Frau Stemberger, darf man Sie auch fragen . . .


1 . . . ob Sie glauben, dass man im Internet einen Partner fürs Leben finden kann?

Ich denke, dass es schwieriger ist als in der Bar, in der Arbeit oder an der Bushaltestelle. Man sieht sich ja nicht in die Augen. Und es gibt viele Nerds im Netz. Trotzdem kenne ich Menschen, die sich dort gefunden und geheiratet haben.

2 . . . ob Sie sich mit Ihrer Schwester Julia, die ebenfalls eine bekannte Schauspielerin ist, gestritten haben?
Julia und ich hatten von klein auf eine intensive Liebe, die auch sehr konfliktreich war. Je älter wir wurden, desto friedlicher wurden wir.

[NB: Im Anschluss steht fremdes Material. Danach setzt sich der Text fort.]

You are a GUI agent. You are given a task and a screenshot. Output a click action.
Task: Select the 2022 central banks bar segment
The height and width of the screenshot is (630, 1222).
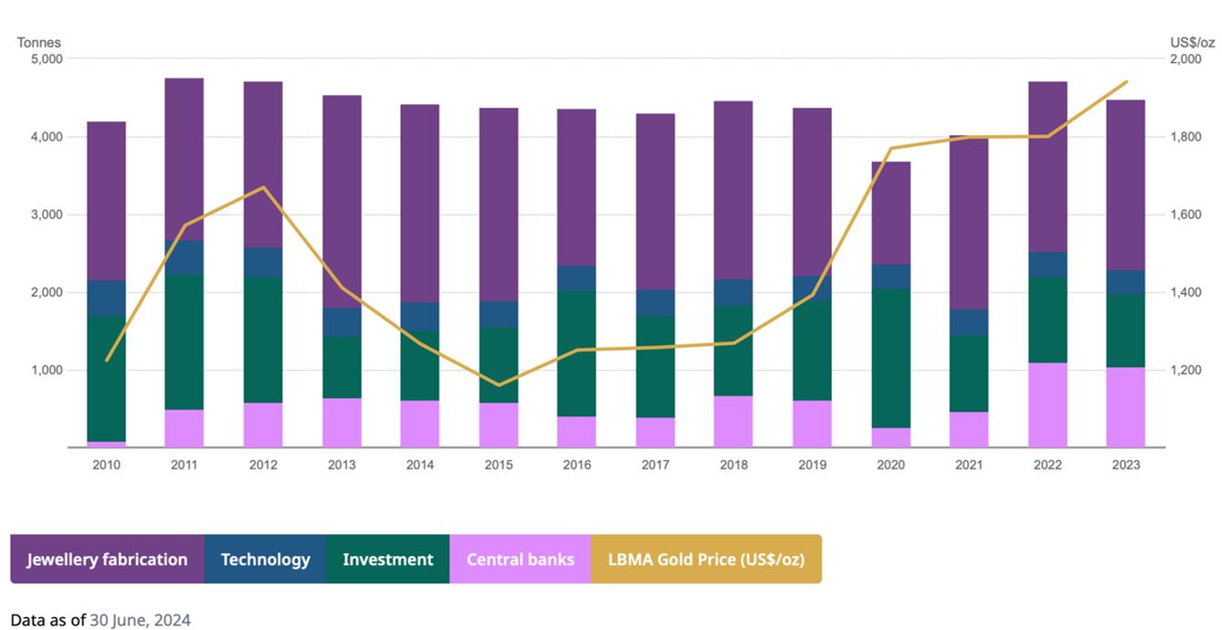tap(1048, 405)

3 . . . ob Sie an ein Leben nach dem Tod glauben und wie das wird?
Ich glaube an die Entwicklungsfähigkeit der Menschen. Wenn man hier auf Erden ist, gilt es, etwas zu erkennen, sich weiterzuentwickeln, anders zu gehen, als man gekommen ist. Wie Sie das nennen wollen, Karma oder Religion, das ist mir wurscht.